(Collected data)
--*--
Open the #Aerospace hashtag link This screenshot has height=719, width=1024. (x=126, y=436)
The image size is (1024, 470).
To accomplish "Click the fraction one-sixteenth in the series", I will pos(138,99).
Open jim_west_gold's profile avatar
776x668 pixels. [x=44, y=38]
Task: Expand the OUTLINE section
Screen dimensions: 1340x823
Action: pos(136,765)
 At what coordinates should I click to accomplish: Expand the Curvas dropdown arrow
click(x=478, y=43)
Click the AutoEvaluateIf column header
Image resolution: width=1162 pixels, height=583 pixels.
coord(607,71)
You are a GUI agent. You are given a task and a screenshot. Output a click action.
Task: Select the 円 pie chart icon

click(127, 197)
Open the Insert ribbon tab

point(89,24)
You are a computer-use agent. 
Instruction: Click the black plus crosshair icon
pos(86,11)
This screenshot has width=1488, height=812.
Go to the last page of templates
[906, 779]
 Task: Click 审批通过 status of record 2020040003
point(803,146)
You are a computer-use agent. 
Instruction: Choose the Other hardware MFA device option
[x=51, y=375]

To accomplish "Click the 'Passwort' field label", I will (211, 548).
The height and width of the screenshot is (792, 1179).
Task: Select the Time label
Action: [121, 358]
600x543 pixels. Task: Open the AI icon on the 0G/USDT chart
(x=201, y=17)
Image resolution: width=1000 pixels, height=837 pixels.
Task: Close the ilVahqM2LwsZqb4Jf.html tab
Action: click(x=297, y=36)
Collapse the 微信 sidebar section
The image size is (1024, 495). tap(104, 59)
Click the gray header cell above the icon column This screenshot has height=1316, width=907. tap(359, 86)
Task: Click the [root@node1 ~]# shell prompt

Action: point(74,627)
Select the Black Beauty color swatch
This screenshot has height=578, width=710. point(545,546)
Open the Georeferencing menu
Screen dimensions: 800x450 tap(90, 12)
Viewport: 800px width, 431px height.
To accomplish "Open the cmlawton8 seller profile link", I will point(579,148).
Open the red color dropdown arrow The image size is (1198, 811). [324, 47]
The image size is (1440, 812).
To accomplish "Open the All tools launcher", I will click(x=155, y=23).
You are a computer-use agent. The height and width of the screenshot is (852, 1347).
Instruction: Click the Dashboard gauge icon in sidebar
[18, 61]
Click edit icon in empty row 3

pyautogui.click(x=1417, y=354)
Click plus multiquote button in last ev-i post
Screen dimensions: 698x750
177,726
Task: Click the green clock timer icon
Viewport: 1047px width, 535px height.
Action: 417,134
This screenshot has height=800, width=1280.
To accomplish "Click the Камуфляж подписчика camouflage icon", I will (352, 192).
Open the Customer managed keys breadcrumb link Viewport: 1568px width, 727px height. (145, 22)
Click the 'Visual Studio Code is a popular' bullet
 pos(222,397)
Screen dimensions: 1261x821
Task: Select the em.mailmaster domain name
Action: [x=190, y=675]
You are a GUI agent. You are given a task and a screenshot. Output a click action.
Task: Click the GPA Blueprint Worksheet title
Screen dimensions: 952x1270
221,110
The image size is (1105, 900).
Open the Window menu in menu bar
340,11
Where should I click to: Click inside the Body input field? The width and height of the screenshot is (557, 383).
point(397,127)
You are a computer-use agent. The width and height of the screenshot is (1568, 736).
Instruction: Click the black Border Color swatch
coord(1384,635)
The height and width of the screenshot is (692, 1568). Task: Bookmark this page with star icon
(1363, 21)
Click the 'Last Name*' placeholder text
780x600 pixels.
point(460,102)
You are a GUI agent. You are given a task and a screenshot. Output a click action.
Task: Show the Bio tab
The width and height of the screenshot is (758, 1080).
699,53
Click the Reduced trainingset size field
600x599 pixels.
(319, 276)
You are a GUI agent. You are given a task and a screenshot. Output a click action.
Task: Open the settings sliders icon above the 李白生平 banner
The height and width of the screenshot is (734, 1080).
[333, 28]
--*--
* Exercise details
Reproduce each entry above exactly, keeping every character.

* Output for this exercise
Open the #Aerospace hashtag link This screenshot has height=719, width=1024. (x=126, y=436)
The image size is (1024, 470).
To accomplish "Click the fraction one-sixteenth in the series", I will pos(138,99).
Open jim_west_gold's profile avatar
776x668 pixels. [x=44, y=38]
Task: Expand the OUTLINE section
Screen dimensions: 1340x823
Action: pos(136,765)
 At what coordinates should I click to accomplish: Expand the Curvas dropdown arrow
click(x=478, y=43)
Click the AutoEvaluateIf column header
Image resolution: width=1162 pixels, height=583 pixels.
coord(607,71)
You are a GUI agent. You are given a task and a screenshot. Output a click action.
Task: Select the 円 pie chart icon

click(127, 197)
Open the Insert ribbon tab

point(89,24)
You are a computer-use agent. 
Instruction: Click the black plus crosshair icon
pos(86,11)
This screenshot has width=1488, height=812.
Go to the last page of templates
[906, 779]
 Task: Click 审批通过 status of record 2020040003
point(803,146)
You are a computer-use agent. 
Instruction: Choose the Other hardware MFA device option
[x=51, y=375]

To accomplish "Click the 'Passwort' field label", I will (211, 548).
The height and width of the screenshot is (792, 1179).
Task: Select the Time label
Action: [121, 358]
600x543 pixels. Task: Open the AI icon on the 0G/USDT chart
(x=201, y=17)
Image resolution: width=1000 pixels, height=837 pixels.
Task: Close the ilVahqM2LwsZqb4Jf.html tab
Action: click(x=297, y=36)
Collapse the 微信 sidebar section
The image size is (1024, 495). tap(104, 59)
Click the gray header cell above the icon column This screenshot has height=1316, width=907. tap(359, 86)
Task: Click the [root@node1 ~]# shell prompt

Action: point(74,627)
Select the Black Beauty color swatch
This screenshot has height=578, width=710. point(545,546)
Open the Georeferencing menu
Screen dimensions: 800x450 tap(90, 12)
Viewport: 800px width, 431px height.
To accomplish "Open the cmlawton8 seller profile link", I will point(579,148).
Open the red color dropdown arrow The image size is (1198, 811). [324, 47]
The image size is (1440, 812).
To accomplish "Open the All tools launcher", I will click(x=155, y=23).
You are a computer-use agent. The height and width of the screenshot is (852, 1347).
Instruction: Click the Dashboard gauge icon in sidebar
[18, 61]
Click edit icon in empty row 3

pyautogui.click(x=1417, y=354)
Click plus multiquote button in last ev-i post
Screen dimensions: 698x750
177,726
Task: Click the green clock timer icon
Viewport: 1047px width, 535px height.
Action: 417,134
This screenshot has height=800, width=1280.
To accomplish "Click the Камуфляж подписчика camouflage icon", I will (352, 192).
Open the Customer managed keys breadcrumb link Viewport: 1568px width, 727px height. (145, 22)
Click the 'Visual Studio Code is a popular' bullet
 pos(222,397)
Screen dimensions: 1261x821
Task: Select the em.mailmaster domain name
Action: [x=190, y=675]
You are a GUI agent. You are given a task and a screenshot. Output a click action.
Task: Click the GPA Blueprint Worksheet title
Screen dimensions: 952x1270
221,110
The image size is (1105, 900).
Open the Window menu in menu bar
340,11
Where should I click to: Click inside the Body input field? The width and height of the screenshot is (557, 383).
point(397,127)
You are a computer-use agent. The width and height of the screenshot is (1568, 736).
Instruction: Click the black Border Color swatch
coord(1384,635)
The height and width of the screenshot is (692, 1568). Task: Bookmark this page with star icon
(1363, 21)
Click the 'Last Name*' placeholder text
780x600 pixels.
point(460,102)
You are a GUI agent. You are given a task and a screenshot. Output a click action.
Task: Show the Bio tab
The width and height of the screenshot is (758, 1080).
699,53
Click the Reduced trainingset size field
600x599 pixels.
(319, 276)
You are a GUI agent. You are given a task and a screenshot. Output a click action.
Task: Open the settings sliders icon above the 李白生平 banner
The height and width of the screenshot is (734, 1080).
[333, 28]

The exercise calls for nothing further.